I agree with your first reason, except I'd expand it to you should have the chance for a comeback even in a double elimination portion of a tournament.
For your second reason, I think a run rule helps the winning team more? A losing team can always put their shittiest pitching out there if they are going to give up. The run rule would be better for them, but not by a huge margin. For the winning team, it's always a risk to try to close out a game with worse pitchers to try to save pitchers for the next game. The run rule means they can shut it down and not have to worry about who they are putting out there.
But regardless, agree on now run rule in the post season for baseball. It's the post season. Play the full game.
On the 2nd reason, I kinda disagree. Unless its the final game of the regional, super regional, or CWS, the run rule helps the losing team way more. Note: this applies strictly to baseball.
If a big lead has been built by one team, it means both of 2 things have happened:
-Team A has been unable to score much on Team B
-Team A had been unable to stop Team B from scoring.

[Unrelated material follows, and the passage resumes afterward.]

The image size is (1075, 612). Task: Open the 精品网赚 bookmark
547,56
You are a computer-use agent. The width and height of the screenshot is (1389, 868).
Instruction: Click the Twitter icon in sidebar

In your scenario where Team A can just use their worst pitching to “give up” that particular game, I contend that it’s actually the opposite. Team B has built the big lead in part due to strong starting pitching. That starter isn’t coming back until the following weekend regardless, so they can leave him out there longer to just pump strikes, and then bring in their back end guys to clean up whatever is left just by throwing strikes and letting the law of averages take over from there. All the while, Team A, at some point, has to stop Team B from scoring. Whether you have good pitching or bad, it’s infinitely easier to pitch with a big lead than in a tight game or with a big deficit. Having the luxury of being able to allow hits and runs at a moderate pace is something that only ever happens for a team winning in a blowout.
But regardless…..say I’m wrong and you’re right….or maybe we’re both right in certain ways. I still disagree on principle that a team should get any advantage that goes beyond the specific game in question by being allowed the gift of an early blowout win. Say it’s a winner’s bracket game where the 2-seed had to record 33 outs to win in extra innings, and the 1-seed only had to record 21 outs to blowout their 4-seed. It puts one team at a profound disadvantage from the onset.
None of this really applies to softball. I can kind of see the purpose for run rule there, because pitchers have near infinite use and don’t have the arm wear-and-tear of baseball, so its not near as much of an advantage / disadvantage either way.